Desde que se montó en el buque Begoña no ha vuelto a su tierra. En Caracas se estableció en la parroquia Candelaria, donde aún vive y hace contorsiones con los círculos de plástico. En esta zona del centro de la capital venezolana se concentraron cientos de inmigrantes españoles y portugueses a partir de finales de los años 30 del siglo XX.  

Respirar gasolina

Durante 50 años llenó los tanques y sus pulmones de gasolina en dos estaciones de servicio. En una, ubicada en El Rosal, zona de oficinas en el este de Caracas, estuvo 15 años y en la otra, en la esquina El Cuño, en la parroquia La Pastora, en el norte de la capital, laboró 35 años más.

Cinco décadas de inhalar los vapores de los compuestos de metales pesados como el plomo, hicieron que desarrollara una afección pulmonar crónica. "Me cuesta respirar", explica y agrega que se le dificulta comprar los medicamentos que necesita. No visita el médico, a pesar de que también tiene un quiste en la espalda que él mismo "se trata".

En Venezuela conoció a su esposa, una coterránea con la que tuvo una hija. Después de enviudar, hace más de 15 años, empezó a hacer actividades aeróbicas como saltar la cuerda. Todo comenzó cuando se encontró un hula hula en la calle "no sabía ni cómo se llamaba", se lo llevó a su casa y empezó a delinear por casi un año la técnica que lo ha hecho tan conocido.

Joven de 80

"El hula hula me mantiene con vida", dice este abuelo con tres nietos que reconoce que "tiene vitalidad para jugar". Su flexibilidad y equilibrio reta a los años que ha alcanzado. 

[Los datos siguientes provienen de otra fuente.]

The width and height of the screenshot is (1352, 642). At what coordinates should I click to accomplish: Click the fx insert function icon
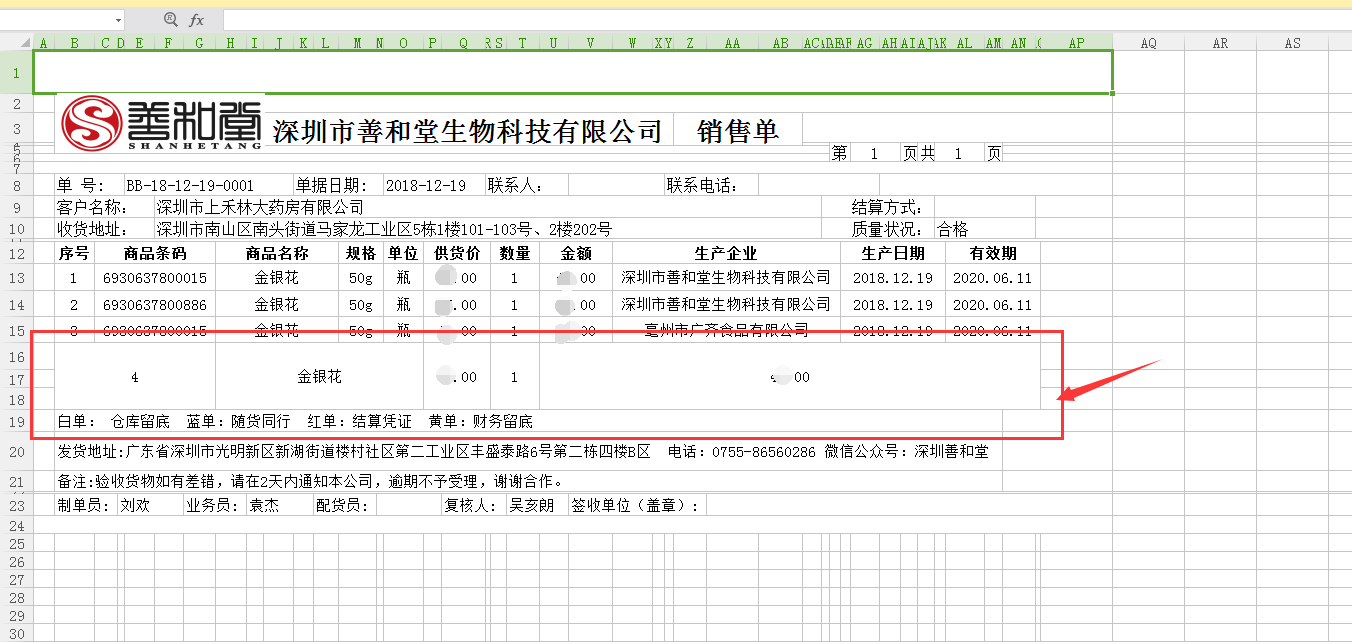(x=197, y=20)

Si se advierte más de cerca su rostro, se nota que tiene afeitada la mitad de su bigote ya blanco y una de sus patillas. "Lo hago por rarezas, por distinguirme", suelta, aunque también cree en la dualidad "del bien y el mal" que de alguna forma expresa en su cara.

Años atrás, como parte de ese gusto por lo distinto, se pintaba algunas uñas de la mano. Luego de que su hija se lo reprochara, dejó de hacerlo.

Piensa que estará en su montículo en medio de la avenida Urdaneta "hasta que aguante". Por ahora sigue haciendo girar la rueda fluorescente entre sus brazos y piernas en el mismo sentido de las manecillas del reloj que le ha cedido un tiempo más.